Em Inglaterra falar de desporto não é apenas falar do jogo, dos jogadores decisivos, do ponto espetacular ou de uma má decisão do árbitro. É também contribuir para o debate acerca da inclusão de minorias no desporto; é aproveitar o enorme alcance do jornalismo desportivo para criar um desporto mais inclusivo e igualitário, onde todos tenhamos as mesmas oportunidades para desenvolverem as suas capacidades; É falar de LGBT no desporto questionando porque é que nenhum jogador da Premier League se assumiu publicamente como gay; É analisar e questionar as políticas das organizações desportivas para transsexuais; É levantar o debate sobre a separação no desporto entre homem e mulher, colocando em hipóteses novas formas de organização; É falar de igualdade de género no desporto – o que vai desde a forma como os media cobrem eventos masculinos e femininos, o discurso que utilizam, as diferenças de salário, etc; É falar de situações de abuso como assédio sexual no desporto, é falar de racismo no desporto e de desporto para pessoas com deficiência.

É basicamente falar de um jornalismo e de uma sociedade que luta pela aceitação e inclusão de qualquer pessoa no desporto e para que todos tenham a mesma facilidade de acesso à prática desportiva, independentemente da cor, religião, orientação sexual, género, condição física etc; é falar de um jornalismo que combate a discriminação dando voz às minorias, dando voz aos discriminados.
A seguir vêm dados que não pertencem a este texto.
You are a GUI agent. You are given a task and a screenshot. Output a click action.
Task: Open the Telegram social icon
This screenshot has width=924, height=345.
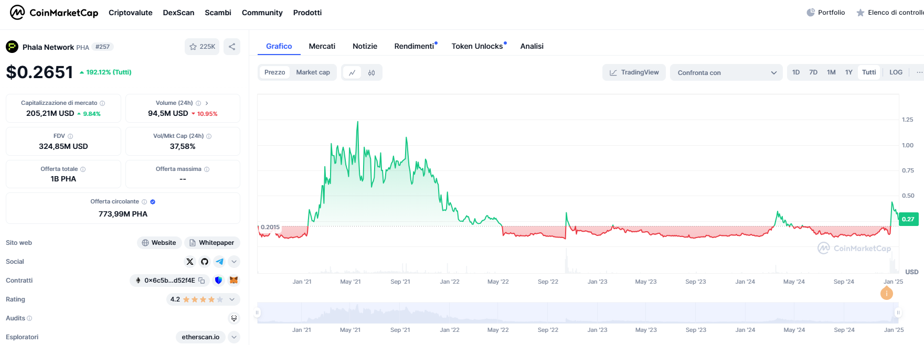[x=219, y=262]
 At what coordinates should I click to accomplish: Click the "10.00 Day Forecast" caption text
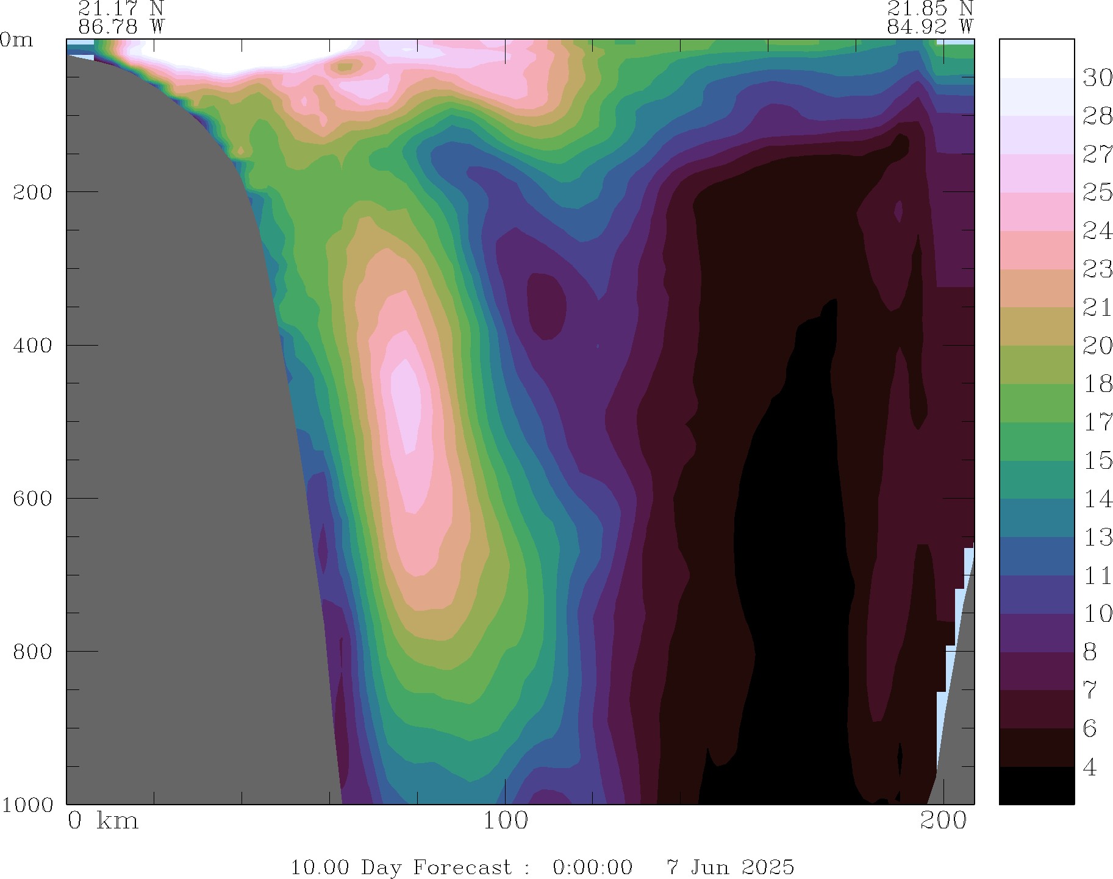[x=401, y=867]
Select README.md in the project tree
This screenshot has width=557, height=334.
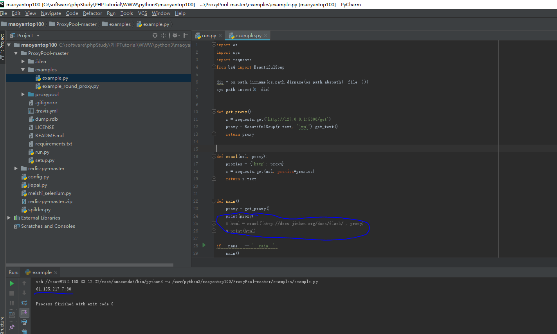tap(49, 136)
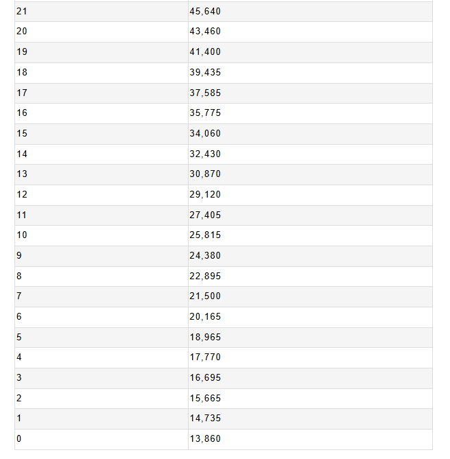Screen dimensions: 450x459
Task: Click row label 13 in the first column
Action: 22,174
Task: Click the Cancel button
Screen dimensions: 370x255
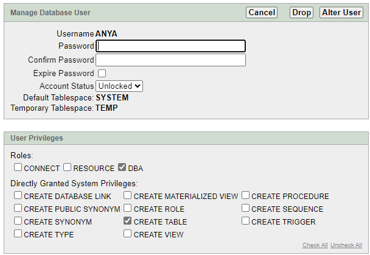Action: [x=262, y=12]
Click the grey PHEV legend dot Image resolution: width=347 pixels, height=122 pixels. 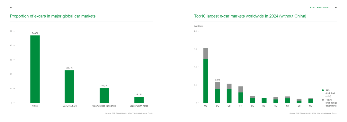click(323, 100)
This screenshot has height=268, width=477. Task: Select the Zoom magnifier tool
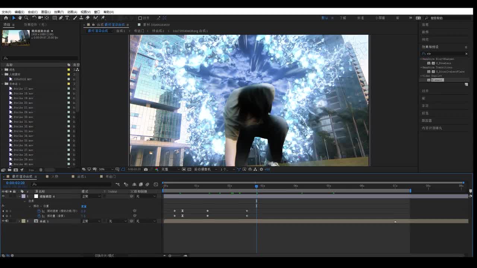[x=26, y=18]
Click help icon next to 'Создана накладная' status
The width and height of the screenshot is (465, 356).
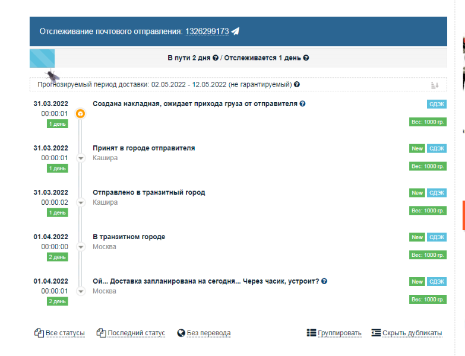point(303,104)
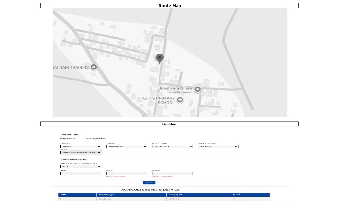Screen dimensions: 339x209
Task: Open the Hobli/Town dropdown
Action: click(x=172, y=147)
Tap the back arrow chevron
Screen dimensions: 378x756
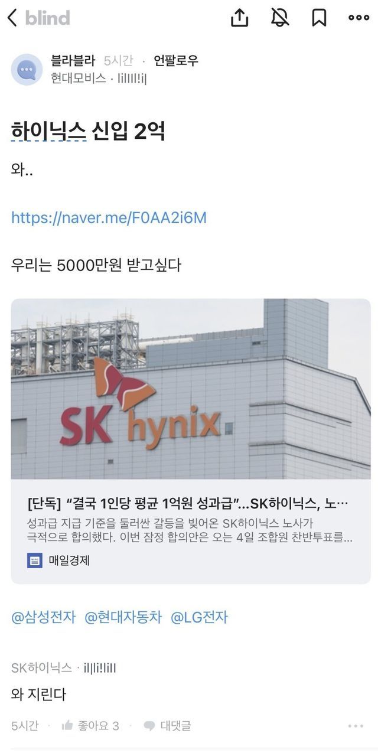click(x=12, y=18)
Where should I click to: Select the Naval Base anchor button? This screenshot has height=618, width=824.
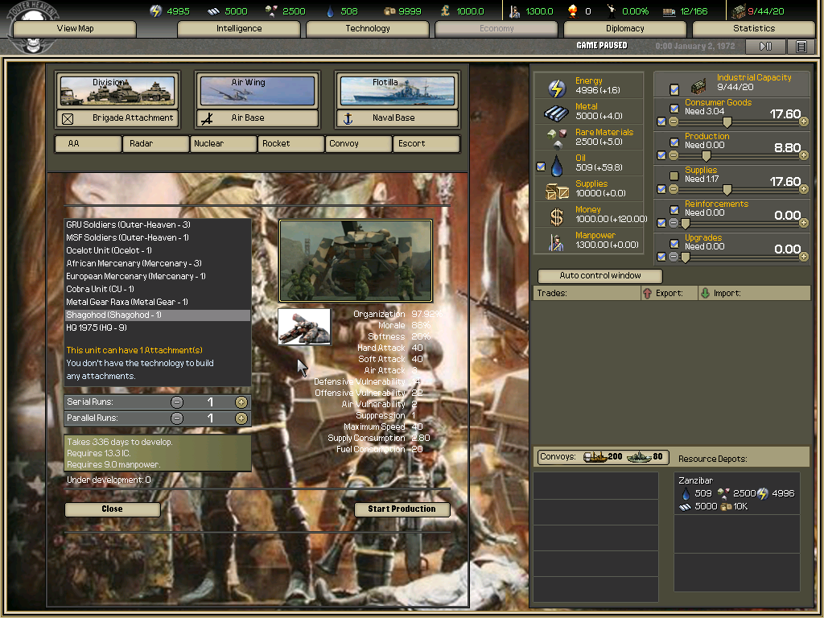(398, 118)
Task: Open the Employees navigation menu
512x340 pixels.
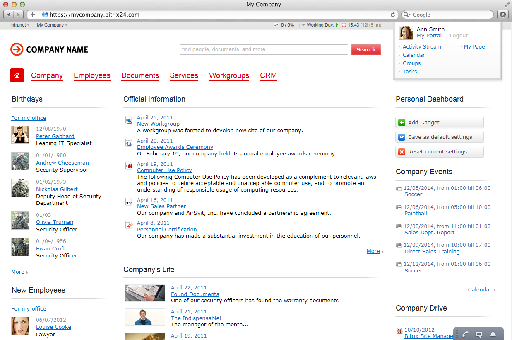Action: (x=92, y=75)
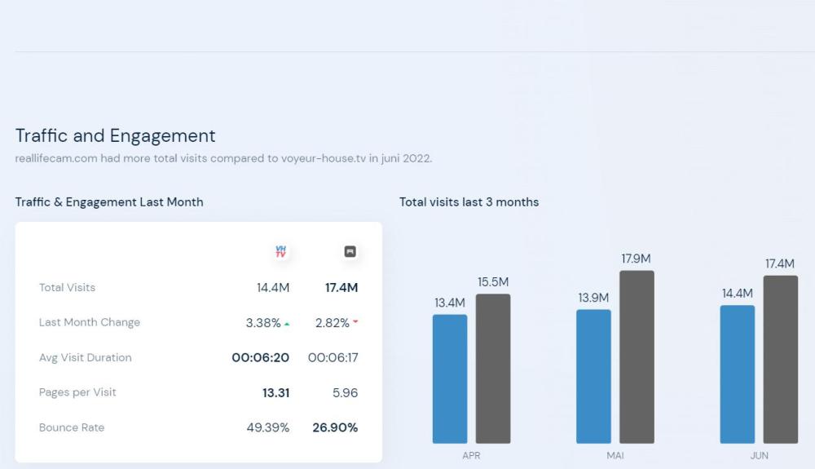The image size is (815, 469).
Task: Click the Bounce Rate row label
Action: (72, 427)
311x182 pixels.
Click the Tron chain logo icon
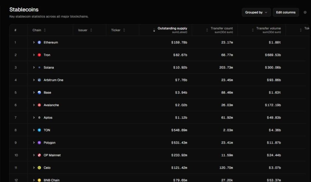click(39, 55)
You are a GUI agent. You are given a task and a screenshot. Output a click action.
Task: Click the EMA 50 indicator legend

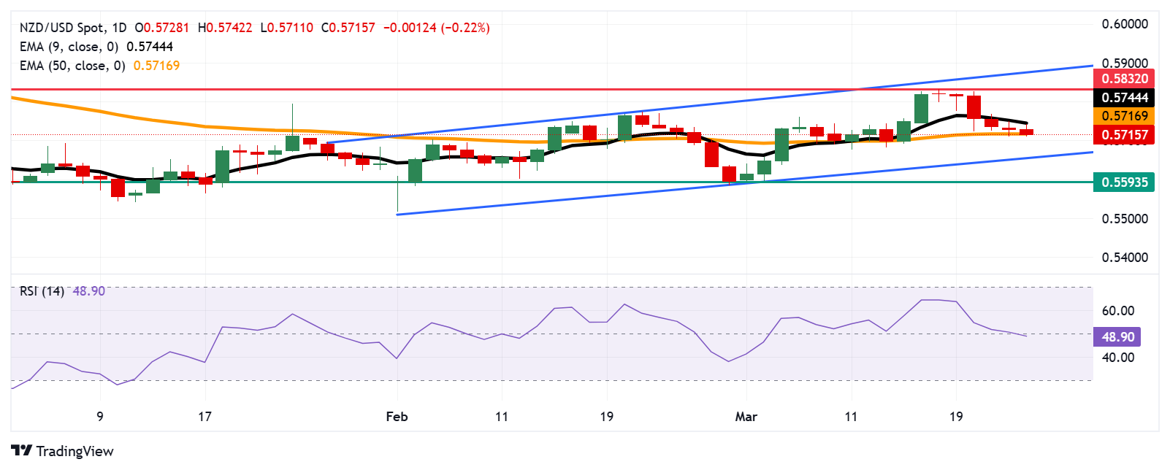coord(72,66)
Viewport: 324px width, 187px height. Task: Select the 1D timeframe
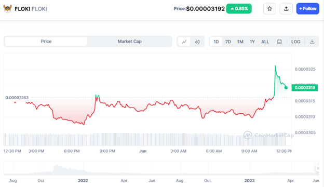[x=216, y=42]

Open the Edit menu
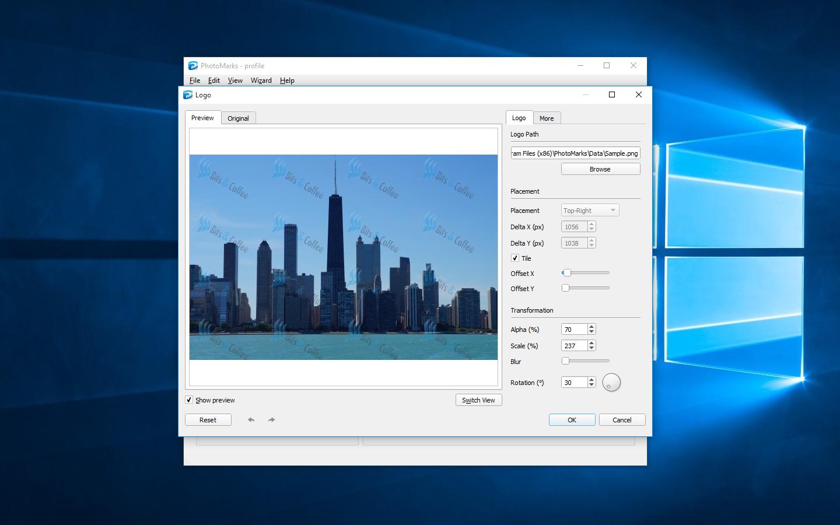click(214, 80)
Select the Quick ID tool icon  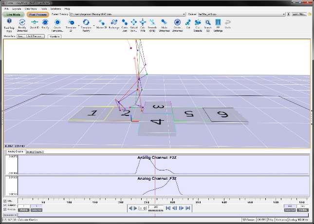click(x=34, y=22)
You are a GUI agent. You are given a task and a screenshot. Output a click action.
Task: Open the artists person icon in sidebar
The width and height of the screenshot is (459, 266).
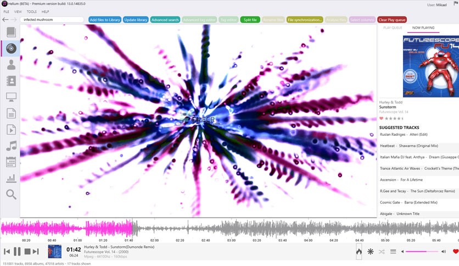(x=11, y=65)
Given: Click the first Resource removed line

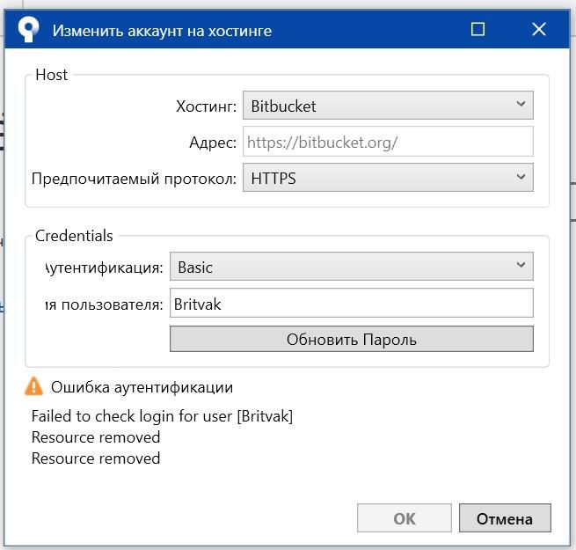Looking at the screenshot, I should (96, 437).
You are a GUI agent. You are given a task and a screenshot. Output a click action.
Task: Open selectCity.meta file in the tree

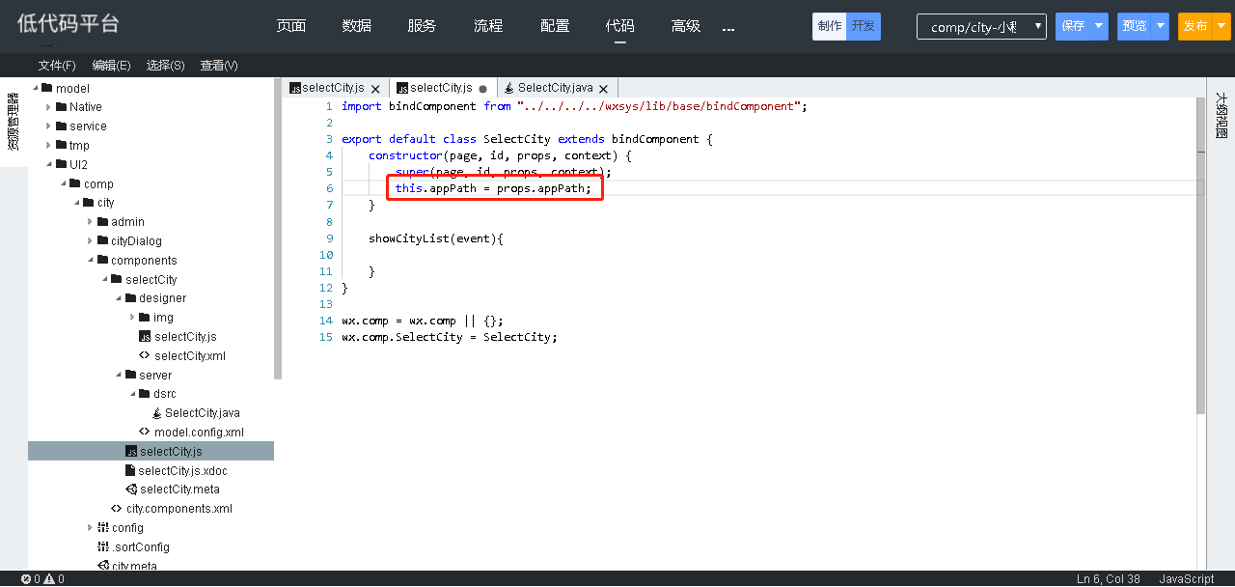(179, 489)
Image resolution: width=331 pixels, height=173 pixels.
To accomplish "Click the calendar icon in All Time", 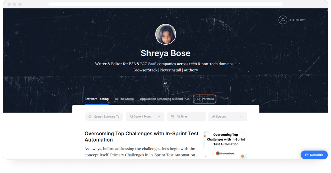I will tap(172, 117).
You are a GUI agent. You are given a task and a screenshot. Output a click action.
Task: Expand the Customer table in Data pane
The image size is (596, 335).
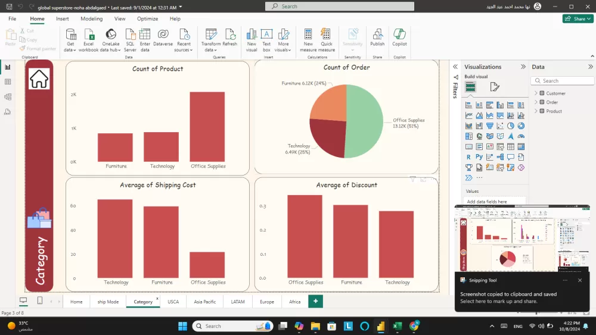[x=536, y=93]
É verdade que estes temas ainda não chegaram ao jornalismo desportivo em Portugal com a regularidade necessária, mas tal irá acontecer mais tarde ou mais cedo visto que os problemas existem. Sports For All: the right side of sports não se posiciona como um meio de comunicação social mas sim como uma projecto sem fins lucrativos que pretende lutar por um desporto inclusivo e combater a discriminação, informando as pessoas e ao mesmo tempo oferecendo-lhes um espaço onde podem contar as suas histórias.